The Biden administration, however, is constrained from adopting a neutral and empirically-based assessment of the challenge China poses because doing so runs the risk of the administration being characterized by the Republicans—and even many Democrats—as soft on the threat from China. And the partisan divide is so evenly and delicately balanced in both the public and Congress that neither Biden nor a potential Republican successor will be inclined to take the risk of giving the opposition party such ammunition. This is already reflected in Biden’s inability or unwillingness to retreat from some of Trump’s inflated rhetoric about China. For the same reasons, neither will Biden be inclined to openly acknowledge the relative strategic decline of the United States—and the impact of domestic dysfunction on its credibility abroad—which should be prompting constructive engagement with China. Instead, he has doubled down on the theme that “America is back,” the ideological contest with China between democracy and autocracy, and the need for competition over cooperation with Beijing.
On the Chinese side, the belief that the United States poses an existential threat to China is based partly on U.S. policy statements over the years that implicitly or explicitly advocated regime change in Beijing. Such statements have validated CCP leaders’ visceral and legitimate fears of domestic unrest, and the potential for it to be aided and abetted by foreign subversion. But negative views of the United States among the Chinese public are also fueled by a history of foreign infringements on Chinese sovereignty—in which the United States played a role even before CCP rule—and perceptions of arrogant and interventionist U.S. international behaviors in recent decades. These perceptions are consistently fed by CCP propaganda, but there is ample historical truth in them.

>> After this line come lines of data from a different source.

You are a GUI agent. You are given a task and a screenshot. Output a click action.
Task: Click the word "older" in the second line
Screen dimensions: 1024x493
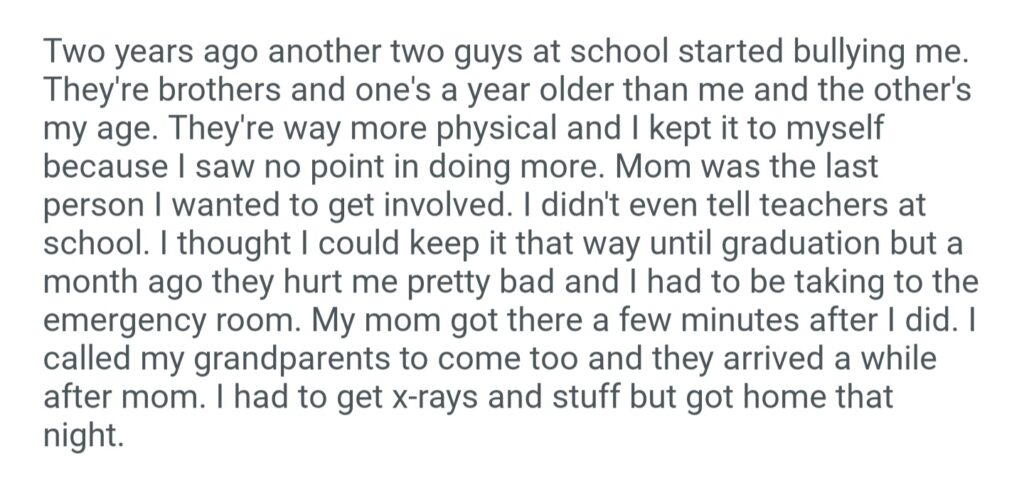[x=584, y=88]
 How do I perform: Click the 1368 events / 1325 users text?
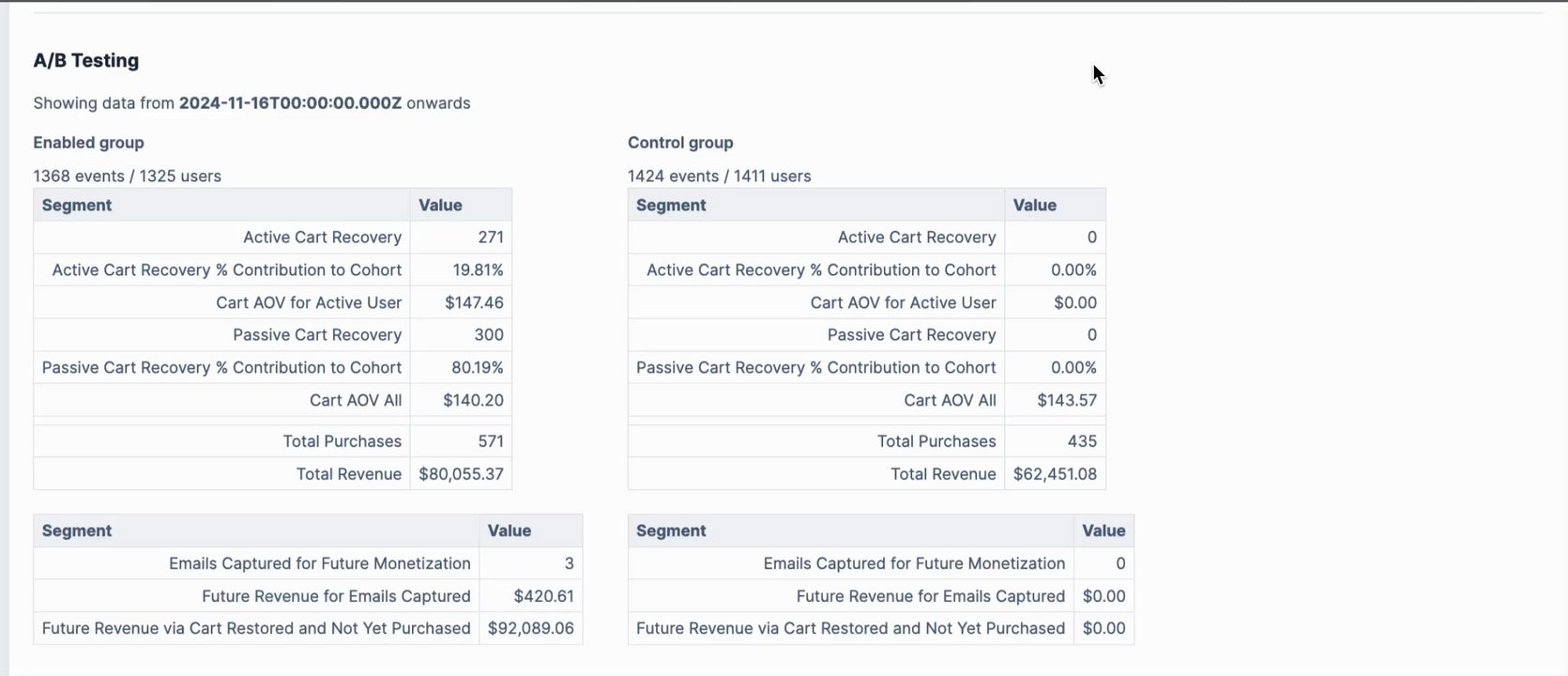(x=127, y=176)
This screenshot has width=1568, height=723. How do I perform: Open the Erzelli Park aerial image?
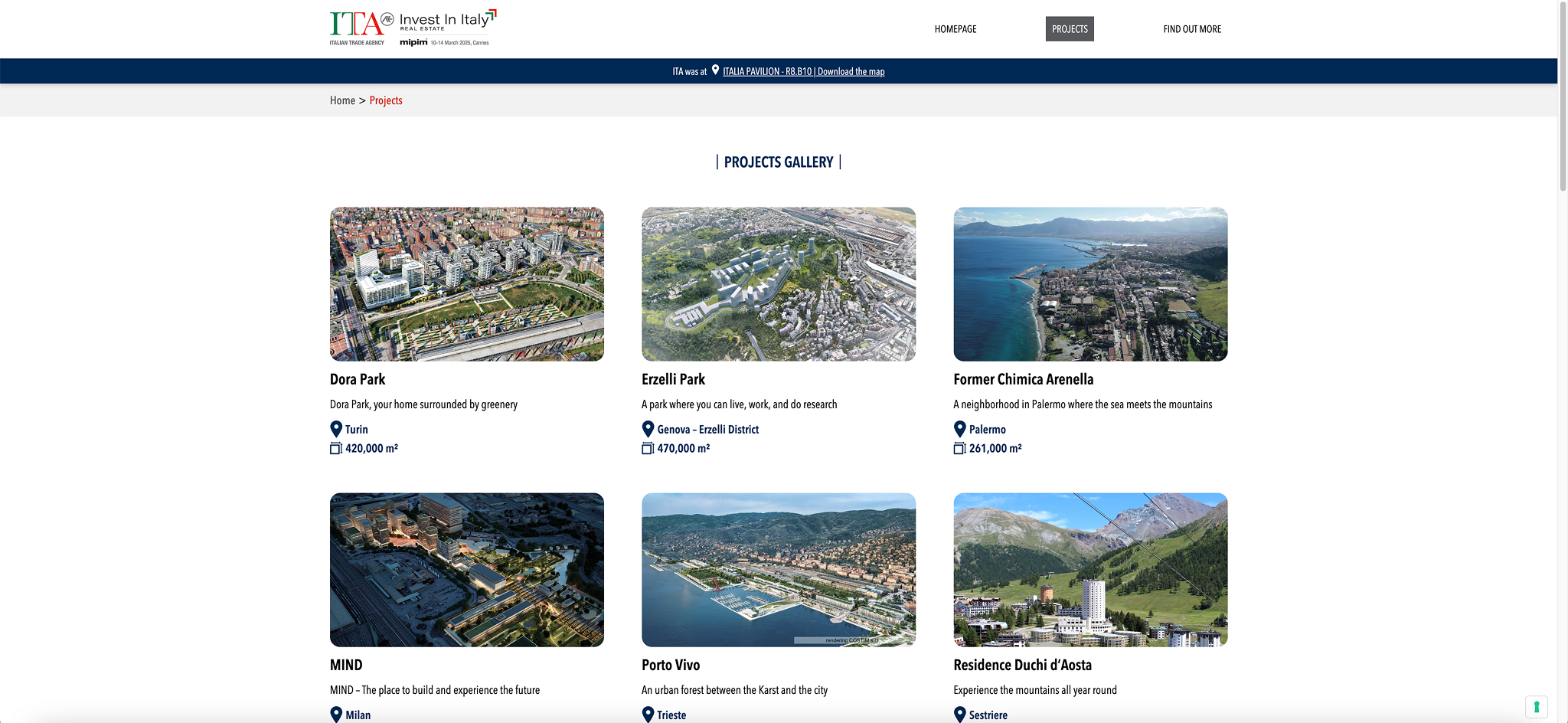click(778, 284)
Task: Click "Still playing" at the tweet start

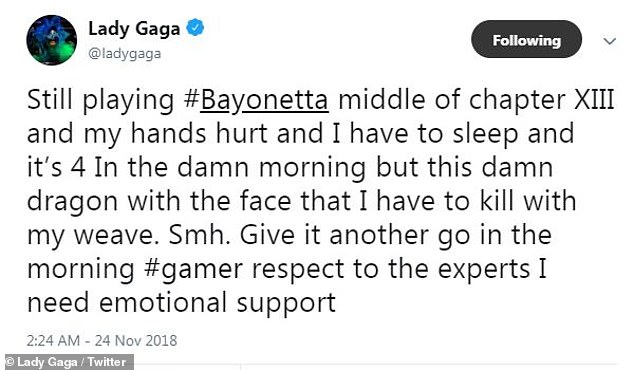Action: [x=101, y=100]
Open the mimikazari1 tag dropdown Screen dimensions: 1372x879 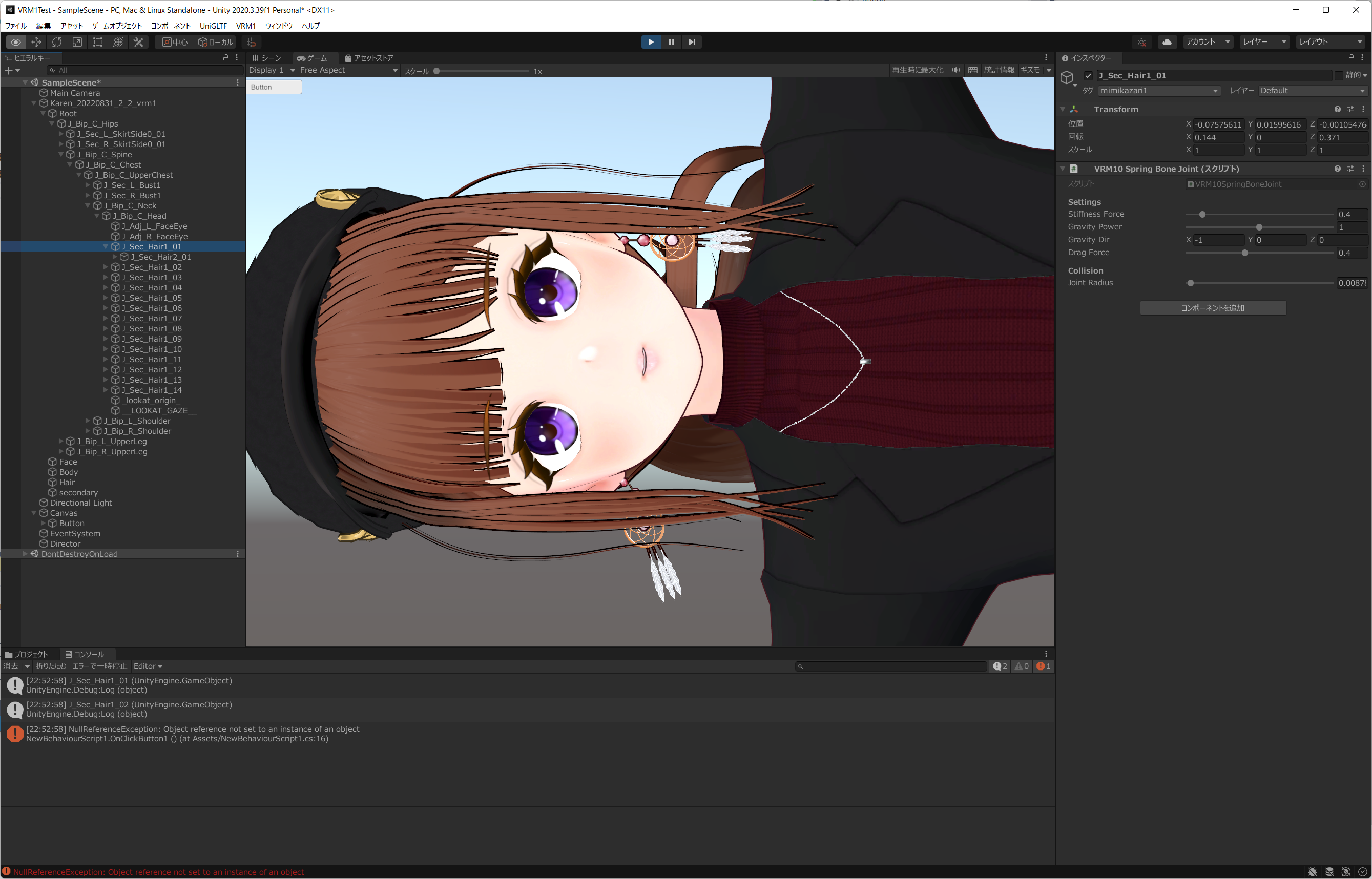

Under these circumstances, Xi Jinping and his colleagues in the CCP leadership are not inclined to initiate a substantively accommodative approach to the United States. They judge that they cannot afford to be perceived by the Chinese people—or each other—as soft on the U.S. threat. Moreover, they are not going to retreat from China’s rise and its pursuit of global stature and influence, which has been a Chinese imperative for 150 years. The Chinese believe that China’s time as a great power has arrived and they will not let the United States deny or prevent that from happening. This mindset has become manifest in China’s “wolf warrior” diplomacy. More importantly, it is reflected in its mainstream diplomacy and in speeches and writings by Xi and other Chinese leaders about China “moving toward the center of world affairs” in ways commensurate with its twenty-first-century wealth and power.
Paradoxically, both sides are exhibiting a combination of hubris and insecurity—neither of which lends itself to a considered, rational approach to the bilateral relationship. On the contrary, they lend themselves to zero-sum thinking and strategic paranoia. Both sides have an exaggerated sense of their material (and even moral) leverage over the other, which hinders any consideration of compromise on important issues or a truly reciprocal approach to dealing with each other. At the same time, both face severe internal challenges that are almost entirely self-inflicted: American democracy is eroding, and “socialism with Chinese characteristics” is probably a house of cards. But both Washington and Beijing find it easier to blame their problems on the other side—or at least deflect attention away from them and toward the supposed foreign “threat”—than to effectively confront those problems. This only reinforces the inflated threat perceptions that hinder self-reflection and self-help on both sides.